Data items
= = = = = = =

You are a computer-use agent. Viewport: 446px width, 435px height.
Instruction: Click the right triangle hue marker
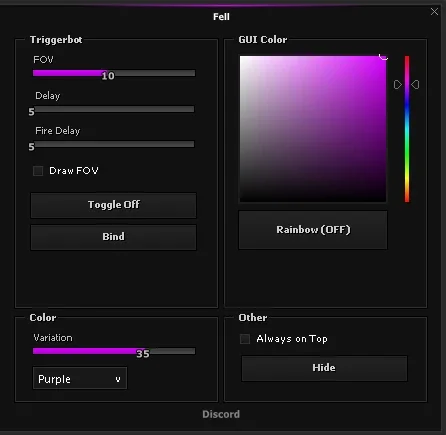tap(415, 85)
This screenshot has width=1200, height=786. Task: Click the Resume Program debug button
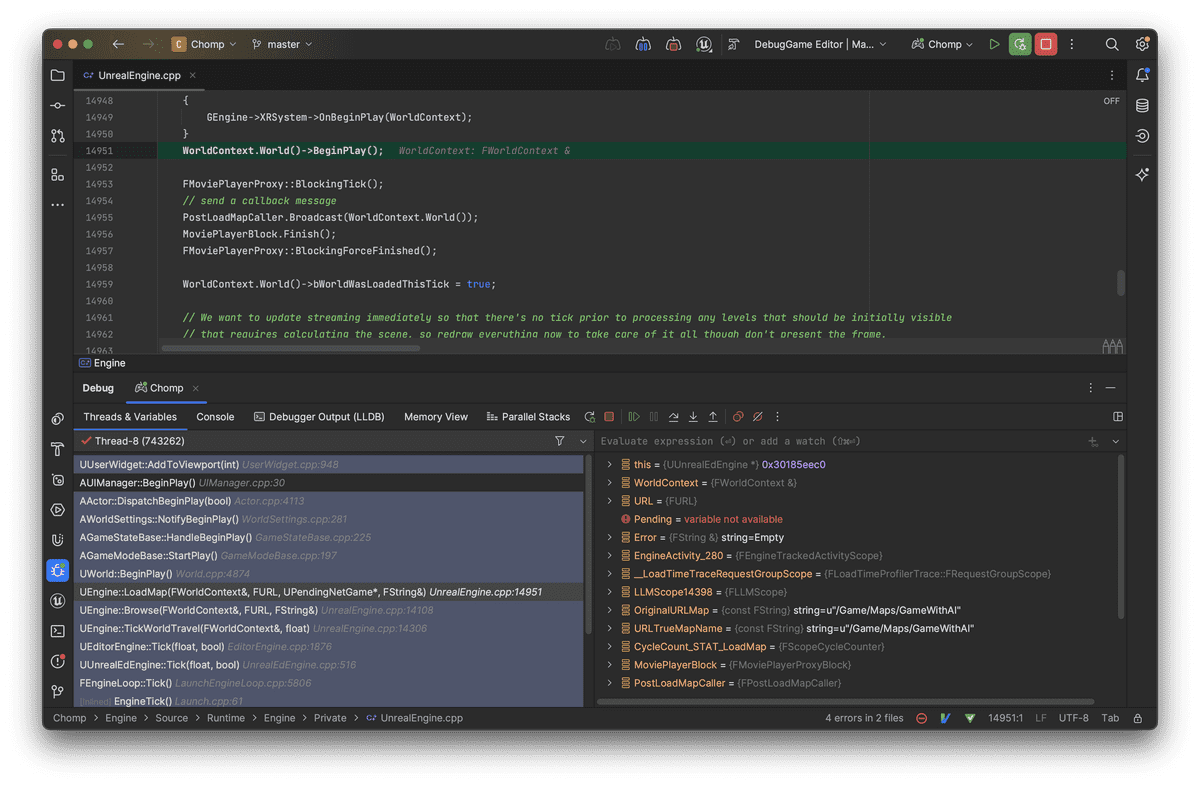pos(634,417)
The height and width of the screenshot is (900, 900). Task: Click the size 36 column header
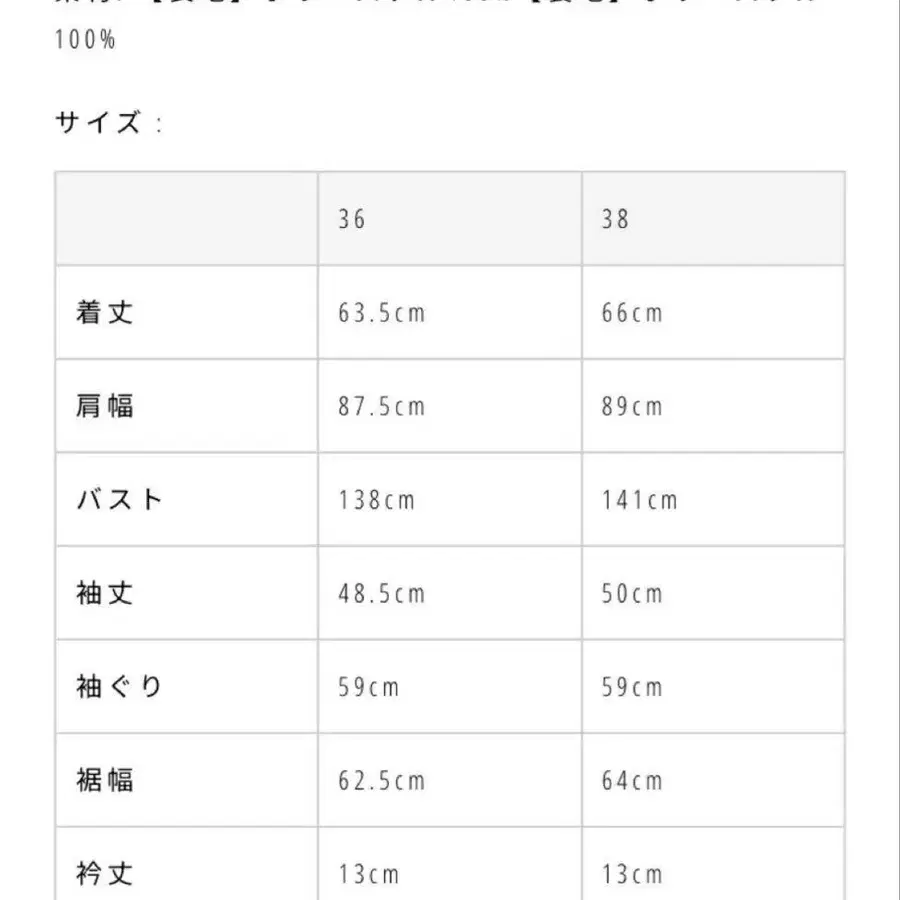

= = = = = = =

- _Prompt_: Return every entry of the data above verbatim, with no images included.

- _Result for this task_:
You are a computer-use agent. Viewport: 446px width, 435px height.
Instruction: Click the right triangle hue marker
tap(415, 85)
This screenshot has width=1200, height=786. Task: Click the Resume Program debug button
pos(634,417)
The height and width of the screenshot is (900, 900). Task: Click the size 36 column header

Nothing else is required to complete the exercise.